ブレンドをメインにすることで、生豆の流れを良くして、新鮮さもお届けできる。お客さんに、「お店の空間で」「おいしいコーヒーを楽しんでもらう」ことが継続できるようとの思いも込められています。
コーヒー好きも初心者さんにも楽しんでもらいたい、おすすめメニュー
COFFEE POLITEの「いつもある、珈琲」は、朝餉(あさけ)・昼餉(ひるけ)・夕餉(ゆふけ)の3種、日常のシーンをイメージして焙煎されているオリジナルブレンドです。
それに加え、「今月の珈琲」として店主おすすめのシングルオリジンが月毎に1種類用意されています。
浅煎りから深煎りまで、お好みや気分に合わせてオーダーするのも◯、初心者さんや迷った方はぜひ杉澤さんに相談してみてください。筆者もコーヒー専門店初心者、とてもていねいに教えてもらい、おすすめで「珈琲二種飲み比べ」をオーダーしました。

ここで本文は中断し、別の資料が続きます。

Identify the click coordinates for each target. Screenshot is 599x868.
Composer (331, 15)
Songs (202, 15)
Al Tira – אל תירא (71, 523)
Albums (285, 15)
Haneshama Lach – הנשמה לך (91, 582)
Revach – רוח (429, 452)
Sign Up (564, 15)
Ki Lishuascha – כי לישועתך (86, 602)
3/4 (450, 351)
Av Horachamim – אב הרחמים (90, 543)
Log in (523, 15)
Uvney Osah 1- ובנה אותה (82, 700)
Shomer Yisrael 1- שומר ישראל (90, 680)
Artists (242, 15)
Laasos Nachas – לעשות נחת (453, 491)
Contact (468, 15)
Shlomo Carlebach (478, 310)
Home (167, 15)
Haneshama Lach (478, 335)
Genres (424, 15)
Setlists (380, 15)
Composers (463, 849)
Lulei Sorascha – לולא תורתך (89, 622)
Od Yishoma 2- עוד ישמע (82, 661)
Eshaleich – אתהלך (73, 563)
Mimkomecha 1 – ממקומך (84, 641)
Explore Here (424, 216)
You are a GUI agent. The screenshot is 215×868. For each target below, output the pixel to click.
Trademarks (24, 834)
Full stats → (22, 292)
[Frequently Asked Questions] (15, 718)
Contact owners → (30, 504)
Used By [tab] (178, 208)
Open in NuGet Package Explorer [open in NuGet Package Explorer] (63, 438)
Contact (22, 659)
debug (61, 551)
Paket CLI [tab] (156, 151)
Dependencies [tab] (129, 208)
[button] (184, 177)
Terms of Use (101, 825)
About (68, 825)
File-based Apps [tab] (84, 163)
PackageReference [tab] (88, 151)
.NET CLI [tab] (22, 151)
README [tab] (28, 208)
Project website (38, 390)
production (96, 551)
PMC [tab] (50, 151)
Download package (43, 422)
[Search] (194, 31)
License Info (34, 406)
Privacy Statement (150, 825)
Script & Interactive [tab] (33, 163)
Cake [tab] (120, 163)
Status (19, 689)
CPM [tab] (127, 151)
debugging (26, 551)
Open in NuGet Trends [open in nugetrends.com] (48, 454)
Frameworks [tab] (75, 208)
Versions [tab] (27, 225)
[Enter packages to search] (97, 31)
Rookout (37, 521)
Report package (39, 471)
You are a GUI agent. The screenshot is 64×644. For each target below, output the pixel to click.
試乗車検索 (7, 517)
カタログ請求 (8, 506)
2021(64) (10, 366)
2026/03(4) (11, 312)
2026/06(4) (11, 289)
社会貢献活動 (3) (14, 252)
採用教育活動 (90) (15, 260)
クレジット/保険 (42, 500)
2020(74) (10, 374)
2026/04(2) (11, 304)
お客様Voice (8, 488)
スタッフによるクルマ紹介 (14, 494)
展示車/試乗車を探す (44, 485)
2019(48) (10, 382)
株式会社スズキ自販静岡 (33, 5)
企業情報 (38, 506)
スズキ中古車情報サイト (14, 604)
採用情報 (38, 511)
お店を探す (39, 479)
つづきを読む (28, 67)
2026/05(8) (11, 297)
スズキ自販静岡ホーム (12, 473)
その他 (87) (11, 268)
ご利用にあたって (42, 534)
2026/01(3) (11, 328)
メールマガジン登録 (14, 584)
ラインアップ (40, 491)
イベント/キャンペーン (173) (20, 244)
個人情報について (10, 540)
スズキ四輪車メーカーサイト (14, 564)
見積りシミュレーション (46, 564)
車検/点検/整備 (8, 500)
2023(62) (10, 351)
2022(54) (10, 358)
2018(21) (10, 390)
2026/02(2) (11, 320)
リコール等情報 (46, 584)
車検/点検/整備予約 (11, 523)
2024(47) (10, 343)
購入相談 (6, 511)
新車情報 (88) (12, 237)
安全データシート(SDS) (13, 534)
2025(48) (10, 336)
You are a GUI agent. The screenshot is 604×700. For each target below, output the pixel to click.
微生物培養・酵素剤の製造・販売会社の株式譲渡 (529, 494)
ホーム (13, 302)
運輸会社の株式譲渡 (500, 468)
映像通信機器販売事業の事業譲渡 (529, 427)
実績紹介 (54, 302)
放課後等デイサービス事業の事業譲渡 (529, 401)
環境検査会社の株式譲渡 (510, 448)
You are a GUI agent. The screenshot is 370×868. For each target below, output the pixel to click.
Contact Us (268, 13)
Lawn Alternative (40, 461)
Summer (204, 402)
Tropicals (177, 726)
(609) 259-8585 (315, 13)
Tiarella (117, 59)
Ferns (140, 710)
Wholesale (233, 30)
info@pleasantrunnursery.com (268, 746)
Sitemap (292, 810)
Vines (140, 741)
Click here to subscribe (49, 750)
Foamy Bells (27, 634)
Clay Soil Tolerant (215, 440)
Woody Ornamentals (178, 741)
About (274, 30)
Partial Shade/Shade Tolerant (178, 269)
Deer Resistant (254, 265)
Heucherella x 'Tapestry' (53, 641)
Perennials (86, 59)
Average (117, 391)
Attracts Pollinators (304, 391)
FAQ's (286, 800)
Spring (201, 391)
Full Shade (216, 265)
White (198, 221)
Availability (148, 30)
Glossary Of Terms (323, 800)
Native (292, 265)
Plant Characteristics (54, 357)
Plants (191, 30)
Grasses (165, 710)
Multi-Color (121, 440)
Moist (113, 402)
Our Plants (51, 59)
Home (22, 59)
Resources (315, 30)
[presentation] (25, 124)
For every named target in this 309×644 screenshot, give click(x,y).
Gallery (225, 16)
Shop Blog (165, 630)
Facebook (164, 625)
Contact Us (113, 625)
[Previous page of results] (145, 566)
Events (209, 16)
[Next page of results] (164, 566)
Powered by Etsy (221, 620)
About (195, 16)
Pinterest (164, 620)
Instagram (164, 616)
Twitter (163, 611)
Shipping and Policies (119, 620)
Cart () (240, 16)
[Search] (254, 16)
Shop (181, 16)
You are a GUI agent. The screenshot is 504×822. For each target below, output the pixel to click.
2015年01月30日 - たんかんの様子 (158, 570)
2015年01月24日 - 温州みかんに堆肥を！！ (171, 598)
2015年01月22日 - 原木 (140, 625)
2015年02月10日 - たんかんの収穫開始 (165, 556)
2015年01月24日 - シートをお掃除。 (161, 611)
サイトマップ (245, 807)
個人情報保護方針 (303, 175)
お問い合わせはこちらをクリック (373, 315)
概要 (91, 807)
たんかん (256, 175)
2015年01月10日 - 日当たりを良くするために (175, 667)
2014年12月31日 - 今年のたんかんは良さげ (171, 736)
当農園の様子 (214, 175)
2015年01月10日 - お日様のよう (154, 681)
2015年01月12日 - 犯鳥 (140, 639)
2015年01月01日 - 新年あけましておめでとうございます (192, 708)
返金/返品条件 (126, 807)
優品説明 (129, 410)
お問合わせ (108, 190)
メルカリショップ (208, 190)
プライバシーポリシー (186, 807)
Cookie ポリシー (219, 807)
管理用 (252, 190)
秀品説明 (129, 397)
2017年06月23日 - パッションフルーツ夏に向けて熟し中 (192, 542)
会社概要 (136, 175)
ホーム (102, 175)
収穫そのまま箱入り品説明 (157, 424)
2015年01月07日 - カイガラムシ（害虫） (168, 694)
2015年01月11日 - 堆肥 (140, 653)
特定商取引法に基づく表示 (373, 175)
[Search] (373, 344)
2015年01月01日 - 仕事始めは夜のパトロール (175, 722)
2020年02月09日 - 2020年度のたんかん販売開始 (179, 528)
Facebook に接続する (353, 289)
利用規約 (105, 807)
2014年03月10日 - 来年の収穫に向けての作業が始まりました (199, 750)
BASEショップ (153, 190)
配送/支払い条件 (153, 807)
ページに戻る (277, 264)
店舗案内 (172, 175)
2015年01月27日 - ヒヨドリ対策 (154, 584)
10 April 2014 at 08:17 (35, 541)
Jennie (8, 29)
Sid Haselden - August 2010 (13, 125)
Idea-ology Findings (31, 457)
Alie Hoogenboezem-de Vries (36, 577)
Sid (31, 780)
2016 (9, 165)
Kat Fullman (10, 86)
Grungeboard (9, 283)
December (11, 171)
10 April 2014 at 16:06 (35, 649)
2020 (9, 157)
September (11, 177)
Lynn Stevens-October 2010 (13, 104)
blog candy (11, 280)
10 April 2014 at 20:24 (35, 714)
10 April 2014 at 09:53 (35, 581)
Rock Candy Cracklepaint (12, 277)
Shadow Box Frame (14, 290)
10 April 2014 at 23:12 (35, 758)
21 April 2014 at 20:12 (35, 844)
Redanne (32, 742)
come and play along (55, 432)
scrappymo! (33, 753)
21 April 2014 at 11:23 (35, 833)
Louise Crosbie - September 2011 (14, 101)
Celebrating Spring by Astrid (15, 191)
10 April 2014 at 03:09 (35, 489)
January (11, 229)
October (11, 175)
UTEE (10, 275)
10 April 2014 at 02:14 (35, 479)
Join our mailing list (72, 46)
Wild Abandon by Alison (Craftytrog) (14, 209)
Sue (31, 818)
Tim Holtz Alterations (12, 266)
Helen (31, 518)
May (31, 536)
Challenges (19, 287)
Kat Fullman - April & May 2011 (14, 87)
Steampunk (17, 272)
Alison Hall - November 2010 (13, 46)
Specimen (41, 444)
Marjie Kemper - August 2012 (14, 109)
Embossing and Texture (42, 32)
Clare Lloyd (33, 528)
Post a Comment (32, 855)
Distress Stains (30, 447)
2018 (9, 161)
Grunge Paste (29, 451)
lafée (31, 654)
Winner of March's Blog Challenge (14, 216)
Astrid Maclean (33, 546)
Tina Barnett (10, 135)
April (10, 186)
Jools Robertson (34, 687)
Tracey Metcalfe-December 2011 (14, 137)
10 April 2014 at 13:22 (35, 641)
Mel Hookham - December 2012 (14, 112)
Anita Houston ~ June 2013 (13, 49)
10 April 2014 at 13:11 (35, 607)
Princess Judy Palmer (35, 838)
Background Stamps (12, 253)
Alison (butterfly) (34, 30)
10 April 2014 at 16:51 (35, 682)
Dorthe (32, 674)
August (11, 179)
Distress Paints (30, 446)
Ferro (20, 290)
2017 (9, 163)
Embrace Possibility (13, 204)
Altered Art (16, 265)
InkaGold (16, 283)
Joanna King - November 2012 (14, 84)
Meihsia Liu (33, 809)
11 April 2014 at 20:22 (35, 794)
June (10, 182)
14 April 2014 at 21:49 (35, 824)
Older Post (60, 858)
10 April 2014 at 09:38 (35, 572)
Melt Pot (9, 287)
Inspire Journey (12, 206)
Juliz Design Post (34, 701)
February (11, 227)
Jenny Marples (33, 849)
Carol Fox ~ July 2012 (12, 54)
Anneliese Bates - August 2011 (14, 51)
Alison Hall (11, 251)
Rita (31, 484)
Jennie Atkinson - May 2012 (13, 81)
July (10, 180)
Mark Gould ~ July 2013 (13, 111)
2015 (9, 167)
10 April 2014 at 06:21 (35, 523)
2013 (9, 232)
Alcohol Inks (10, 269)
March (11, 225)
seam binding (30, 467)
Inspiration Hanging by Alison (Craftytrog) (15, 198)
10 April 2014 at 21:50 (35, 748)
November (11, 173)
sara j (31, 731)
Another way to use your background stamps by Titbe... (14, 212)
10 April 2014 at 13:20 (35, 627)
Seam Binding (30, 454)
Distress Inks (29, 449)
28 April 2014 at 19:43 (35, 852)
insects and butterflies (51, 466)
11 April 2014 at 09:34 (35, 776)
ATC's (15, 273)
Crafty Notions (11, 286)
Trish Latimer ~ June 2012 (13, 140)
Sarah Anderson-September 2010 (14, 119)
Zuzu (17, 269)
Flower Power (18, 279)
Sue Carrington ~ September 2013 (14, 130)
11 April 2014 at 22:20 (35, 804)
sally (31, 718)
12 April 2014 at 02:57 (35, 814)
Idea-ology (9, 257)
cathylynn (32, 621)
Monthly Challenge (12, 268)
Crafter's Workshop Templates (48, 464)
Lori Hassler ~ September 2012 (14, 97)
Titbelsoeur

コーヒーは果実なんだということを思い出させてくれるような爽やかな味であったり、筆者好みの香ばしさとともに深いコクのある味も楽しめました。
ちょっと違ったコーヒーを飲みたい時は、爽やかにレモンが香る「檸檬珈琲」や、もしその時コーヒー気分でなくても「自家製レモネード」もおすすめ。
コーヒーのお供
おいしいコーヒーにお供があれば、尚うれしい。もともと和菓子がお好きだという杉澤さんが、いつかやりたいと思っていたことのひとつが、お店オリジナルの「お供」です。
お客さんでもあったももさんは、今では週に数日はお店のお手伝いをされています。コーヒーのお手伝いからはじまり、「その人にしかできないことを」という杉澤さんの想いもあり、お供を任されることになったそう。
ももさんのつくる「ポライトのどら焼き」は試作を繰り返し、約2ヶ月をかけて誕生しました。豆腐を使ったしっとりとした生地に、ことこと煮込んだやわらかいあずきがたっぷり。添加物フリーのやさしいお味は、お子さんからお年寄りにまでおすすめしたいひと品。
お土産にも、きっとよろこばれますね。